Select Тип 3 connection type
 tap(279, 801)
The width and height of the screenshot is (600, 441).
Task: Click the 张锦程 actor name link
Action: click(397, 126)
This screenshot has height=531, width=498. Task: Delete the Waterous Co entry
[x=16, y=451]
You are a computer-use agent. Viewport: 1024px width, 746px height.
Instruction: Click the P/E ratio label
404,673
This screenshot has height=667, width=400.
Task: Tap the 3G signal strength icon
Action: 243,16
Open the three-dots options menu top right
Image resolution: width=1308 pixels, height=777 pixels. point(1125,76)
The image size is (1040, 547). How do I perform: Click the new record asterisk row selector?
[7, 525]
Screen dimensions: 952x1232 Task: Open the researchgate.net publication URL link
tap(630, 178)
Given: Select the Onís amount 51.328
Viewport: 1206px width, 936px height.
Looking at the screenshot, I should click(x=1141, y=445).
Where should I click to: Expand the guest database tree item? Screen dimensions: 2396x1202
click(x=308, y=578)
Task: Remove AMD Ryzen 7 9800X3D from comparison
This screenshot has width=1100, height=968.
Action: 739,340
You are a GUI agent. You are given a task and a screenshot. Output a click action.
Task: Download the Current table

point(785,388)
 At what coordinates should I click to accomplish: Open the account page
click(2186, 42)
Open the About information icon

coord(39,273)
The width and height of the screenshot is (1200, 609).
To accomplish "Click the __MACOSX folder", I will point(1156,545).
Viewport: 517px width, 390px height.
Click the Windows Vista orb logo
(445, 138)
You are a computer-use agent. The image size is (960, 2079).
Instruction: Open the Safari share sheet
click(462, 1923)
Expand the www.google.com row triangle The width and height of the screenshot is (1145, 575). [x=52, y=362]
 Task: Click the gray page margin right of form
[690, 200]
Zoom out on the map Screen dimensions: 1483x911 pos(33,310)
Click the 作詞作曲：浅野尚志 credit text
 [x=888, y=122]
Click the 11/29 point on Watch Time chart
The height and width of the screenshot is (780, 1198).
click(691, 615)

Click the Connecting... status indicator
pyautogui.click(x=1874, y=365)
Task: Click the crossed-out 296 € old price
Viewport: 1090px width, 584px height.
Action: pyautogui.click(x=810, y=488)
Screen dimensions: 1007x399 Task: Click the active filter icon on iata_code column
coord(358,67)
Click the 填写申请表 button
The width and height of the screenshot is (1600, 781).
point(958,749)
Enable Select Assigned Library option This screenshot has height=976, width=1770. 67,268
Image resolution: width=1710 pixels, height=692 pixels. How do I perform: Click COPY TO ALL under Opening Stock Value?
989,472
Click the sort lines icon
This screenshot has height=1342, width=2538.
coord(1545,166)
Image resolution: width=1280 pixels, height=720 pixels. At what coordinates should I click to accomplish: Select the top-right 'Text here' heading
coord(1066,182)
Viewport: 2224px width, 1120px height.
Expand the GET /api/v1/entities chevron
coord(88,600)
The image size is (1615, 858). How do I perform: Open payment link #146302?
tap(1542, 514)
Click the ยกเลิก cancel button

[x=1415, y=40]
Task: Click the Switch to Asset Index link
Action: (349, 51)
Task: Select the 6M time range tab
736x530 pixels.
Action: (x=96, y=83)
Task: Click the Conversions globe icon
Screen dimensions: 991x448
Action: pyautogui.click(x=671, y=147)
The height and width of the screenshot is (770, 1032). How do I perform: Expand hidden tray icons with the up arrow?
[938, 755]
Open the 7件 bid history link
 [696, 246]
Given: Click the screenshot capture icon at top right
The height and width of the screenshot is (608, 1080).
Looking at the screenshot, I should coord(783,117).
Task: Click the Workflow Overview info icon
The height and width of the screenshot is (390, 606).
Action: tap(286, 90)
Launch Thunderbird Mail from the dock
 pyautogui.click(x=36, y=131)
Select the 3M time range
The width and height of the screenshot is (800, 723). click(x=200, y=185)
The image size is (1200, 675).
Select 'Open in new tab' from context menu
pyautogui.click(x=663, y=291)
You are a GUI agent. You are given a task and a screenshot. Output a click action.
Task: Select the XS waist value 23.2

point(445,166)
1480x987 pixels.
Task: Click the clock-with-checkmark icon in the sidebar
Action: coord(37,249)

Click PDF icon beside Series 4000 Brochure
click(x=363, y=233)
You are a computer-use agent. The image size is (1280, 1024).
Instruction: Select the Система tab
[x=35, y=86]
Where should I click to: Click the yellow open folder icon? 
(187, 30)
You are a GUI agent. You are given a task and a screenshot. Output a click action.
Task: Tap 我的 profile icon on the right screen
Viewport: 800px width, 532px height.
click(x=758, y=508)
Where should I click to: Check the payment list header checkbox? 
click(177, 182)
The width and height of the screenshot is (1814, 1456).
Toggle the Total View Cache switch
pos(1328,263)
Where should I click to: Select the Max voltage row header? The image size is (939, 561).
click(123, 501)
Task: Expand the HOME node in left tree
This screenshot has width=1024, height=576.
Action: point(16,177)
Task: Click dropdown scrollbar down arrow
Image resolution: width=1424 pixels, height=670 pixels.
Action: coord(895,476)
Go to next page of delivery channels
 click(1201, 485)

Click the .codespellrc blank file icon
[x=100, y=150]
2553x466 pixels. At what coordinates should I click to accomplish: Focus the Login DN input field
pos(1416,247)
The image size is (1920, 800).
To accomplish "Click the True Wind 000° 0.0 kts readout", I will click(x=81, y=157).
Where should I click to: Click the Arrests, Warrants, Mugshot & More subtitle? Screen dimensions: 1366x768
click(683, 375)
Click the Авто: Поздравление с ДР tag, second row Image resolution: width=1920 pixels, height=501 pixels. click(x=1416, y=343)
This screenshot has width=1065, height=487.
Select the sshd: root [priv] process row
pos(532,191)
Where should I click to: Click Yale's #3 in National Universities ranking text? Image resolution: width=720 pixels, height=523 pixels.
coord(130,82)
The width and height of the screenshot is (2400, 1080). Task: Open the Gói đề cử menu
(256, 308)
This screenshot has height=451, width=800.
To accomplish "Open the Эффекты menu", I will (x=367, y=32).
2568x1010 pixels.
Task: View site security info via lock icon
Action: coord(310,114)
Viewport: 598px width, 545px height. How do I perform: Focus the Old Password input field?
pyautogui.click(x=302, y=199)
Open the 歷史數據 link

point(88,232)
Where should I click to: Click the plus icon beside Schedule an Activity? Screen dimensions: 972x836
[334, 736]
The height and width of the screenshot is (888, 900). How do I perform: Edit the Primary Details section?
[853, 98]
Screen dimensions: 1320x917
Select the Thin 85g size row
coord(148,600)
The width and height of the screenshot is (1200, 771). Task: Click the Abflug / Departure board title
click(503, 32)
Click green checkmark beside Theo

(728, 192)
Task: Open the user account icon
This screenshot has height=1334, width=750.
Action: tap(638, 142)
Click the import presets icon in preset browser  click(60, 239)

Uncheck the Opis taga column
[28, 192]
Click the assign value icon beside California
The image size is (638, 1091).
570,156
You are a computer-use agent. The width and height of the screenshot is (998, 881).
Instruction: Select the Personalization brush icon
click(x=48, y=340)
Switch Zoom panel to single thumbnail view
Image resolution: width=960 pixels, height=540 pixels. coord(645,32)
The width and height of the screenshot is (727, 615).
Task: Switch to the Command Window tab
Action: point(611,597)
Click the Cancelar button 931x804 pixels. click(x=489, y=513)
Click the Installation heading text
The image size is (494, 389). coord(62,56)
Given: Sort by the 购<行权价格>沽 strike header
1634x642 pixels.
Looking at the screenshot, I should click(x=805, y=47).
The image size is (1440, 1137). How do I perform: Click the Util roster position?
──────
What is needed
Copy each line of the entries exactly.

Response
Select Тип 3 connection type
 tap(279, 801)
The width and height of the screenshot is (600, 441).
Task: Click the 张锦程 actor name link
Action: click(397, 126)
This screenshot has height=531, width=498. Task: Delete the Waterous Co entry
[x=16, y=451]
You are a computer-use agent. Viewport: 1024px width, 746px height.
Instruction: Click the P/E ratio label
404,673
This screenshot has height=667, width=400.
Task: Tap the 3G signal strength icon
Action: 243,16
Open the three-dots options menu top right
Image resolution: width=1308 pixels, height=777 pixels. point(1125,76)
The image size is (1040, 547). How do I perform: Click the new record asterisk row selector?
[7, 525]
Screen dimensions: 952x1232 Task: Open the researchgate.net publication URL link
tap(630, 178)
Given: Select the Onís amount 51.328
Viewport: 1206px width, 936px height.
Looking at the screenshot, I should click(x=1141, y=445).
Where should I click to: Expand the guest database tree item? Screen dimensions: 2396x1202
click(x=308, y=578)
Task: Remove AMD Ryzen 7 9800X3D from comparison
This screenshot has width=1100, height=968.
Action: 739,340
You are a GUI agent. You are given a task and a screenshot. Output a click action.
Task: Download the Current table

point(785,388)
 At what coordinates should I click to accomplish: Open the account page
click(2186, 42)
Open the About information icon

coord(39,273)
The width and height of the screenshot is (1200, 609).
To accomplish "Click the __MACOSX folder", I will point(1156,545).
Viewport: 517px width, 390px height.
Click the Windows Vista orb logo
(445, 138)
You are a computer-use agent. The image size is (960, 2079).
Instruction: Open the Safari share sheet
click(462, 1923)
Expand the www.google.com row triangle The width and height of the screenshot is (1145, 575). [x=52, y=362]
 Task: Click the gray page margin right of form
[690, 200]
Zoom out on the map Screen dimensions: 1483x911 pos(33,310)
Click the 作詞作曲：浅野尚志 credit text
 [x=888, y=122]
Click the 11/29 point on Watch Time chart
The height and width of the screenshot is (780, 1198).
click(691, 615)

Click the Connecting... status indicator
pyautogui.click(x=1874, y=365)
Task: Click the crossed-out 296 € old price
Viewport: 1090px width, 584px height.
Action: pyautogui.click(x=810, y=488)
Screen dimensions: 1007x399 Task: Click the active filter icon on iata_code column
coord(358,67)
Click the 填写申请表 button
The width and height of the screenshot is (1600, 781).
point(958,749)
Enable Select Assigned Library option This screenshot has height=976, width=1770. 67,268
Image resolution: width=1710 pixels, height=692 pixels. How do I perform: Click COPY TO ALL under Opening Stock Value?
989,472
Click the sort lines icon
This screenshot has height=1342, width=2538.
coord(1545,166)
Image resolution: width=1280 pixels, height=720 pixels. At what coordinates should I click to accomplish: Select the top-right 'Text here' heading
coord(1066,182)
Viewport: 2224px width, 1120px height.
Expand the GET /api/v1/entities chevron
coord(88,600)
The image size is (1615, 858). How do I perform: Open payment link #146302?
tap(1542, 514)
Click the ยกเลิก cancel button

[x=1415, y=40]
Task: Click the Switch to Asset Index link
Action: (349, 51)
Task: Select the 6M time range tab
736x530 pixels.
Action: (x=96, y=83)
Task: Click the Conversions globe icon
Screen dimensions: 991x448
Action: pyautogui.click(x=671, y=147)
The height and width of the screenshot is (770, 1032). How do I perform: Expand hidden tray icons with the up arrow?
[938, 755]
Open the 7件 bid history link
 [696, 246]
Given: Click the screenshot capture icon at top right
The height and width of the screenshot is (608, 1080).
Looking at the screenshot, I should coord(783,117).
Task: Click the Workflow Overview info icon
The height and width of the screenshot is (390, 606).
Action: tap(286, 90)
Launch Thunderbird Mail from the dock
 pyautogui.click(x=36, y=131)
Select the 3M time range
The width and height of the screenshot is (800, 723). click(x=200, y=185)
The image size is (1200, 675).
Select 'Open in new tab' from context menu
pyautogui.click(x=663, y=291)
You are a GUI agent. You are given a task and a screenshot. Output a click action.
Task: Select the XS waist value 23.2

point(445,166)
1480x987 pixels.
Task: Click the clock-with-checkmark icon in the sidebar
Action: coord(37,249)

Click PDF icon beside Series 4000 Brochure
click(x=363, y=233)
You are a computer-use agent. The image size is (1280, 1024).
Instruction: Select the Система tab
[x=35, y=86]
Where should I click to: Click the yellow open folder icon? 
(187, 30)
You are a GUI agent. You are given a task and a screenshot. Output a click action.
Task: Tap 我的 profile icon on the right screen
Viewport: 800px width, 532px height.
click(x=758, y=508)
Where should I click to: Check the payment list header checkbox? 
click(177, 182)
The width and height of the screenshot is (1814, 1456).
Toggle the Total View Cache switch
pos(1328,263)
Where should I click to: Select the Max voltage row header? The image size is (939, 561).
click(123, 501)
Task: Expand the HOME node in left tree
This screenshot has width=1024, height=576.
Action: point(16,177)
Task: Click dropdown scrollbar down arrow
Image resolution: width=1424 pixels, height=670 pixels.
Action: coord(895,476)
Go to next page of delivery channels
 click(1201, 485)

Click the .codespellrc blank file icon
[x=100, y=150]
2553x466 pixels. At what coordinates should I click to accomplish: Focus the Login DN input field
pos(1416,247)
The image size is (1920, 800).
To accomplish "Click the True Wind 000° 0.0 kts readout", I will click(x=81, y=157).
Where should I click to: Click the Arrests, Warrants, Mugshot & More subtitle? Screen dimensions: 1366x768
click(683, 375)
Click the Авто: Поздравление с ДР tag, second row Image resolution: width=1920 pixels, height=501 pixels. click(x=1416, y=343)
This screenshot has width=1065, height=487.
Select the sshd: root [priv] process row
pos(532,191)
Where should I click to: Click Yale's #3 in National Universities ranking text? Image resolution: width=720 pixels, height=523 pixels.
coord(130,82)
The width and height of the screenshot is (2400, 1080). Task: Open the Gói đề cử menu
(256, 308)
This screenshot has height=451, width=800.
To accomplish "Open the Эффекты menu", I will (x=367, y=32).
2568x1010 pixels.
Task: View site security info via lock icon
Action: coord(310,114)
Viewport: 598px width, 545px height. How do I perform: Focus the Old Password input field?
pyautogui.click(x=302, y=199)
Open the 歷史數據 link

point(88,232)
Where should I click to: Click the plus icon beside Schedule an Activity? Screen dimensions: 972x836
[334, 736]
The height and width of the screenshot is (888, 900). How do I perform: Edit the Primary Details section?
[853, 98]
Screen dimensions: 1320x917
Select the Thin 85g size row
coord(148,600)
The width and height of the screenshot is (1200, 771). Task: Click the Abflug / Departure board title
click(503, 32)
Click green checkmark beside Theo

(728, 192)
Task: Open the user account icon
This screenshot has height=1334, width=750.
Action: tap(638, 142)
Click the import presets icon in preset browser  click(60, 239)

Uncheck the Opis taga column
[28, 192]
Click the assign value icon beside California
The image size is (638, 1091).
570,156
You are a computer-use agent. The width and height of the screenshot is (998, 881).
Instruction: Select the Personalization brush icon
click(x=48, y=340)
Switch Zoom panel to single thumbnail view
Image resolution: width=960 pixels, height=540 pixels. coord(645,32)
The width and height of the screenshot is (727, 615).
Task: Switch to the Command Window tab
Action: point(611,597)
Click the Cancelar button 931x804 pixels. click(x=489, y=513)
Click the Installation heading text
The image size is (494, 389). coord(62,56)
Given: Sort by the 购<行权价格>沽 strike header
1634x642 pixels.
Looking at the screenshot, I should click(x=805, y=47).
The image size is (1440, 1137). How do I perform: Click the Util roster position?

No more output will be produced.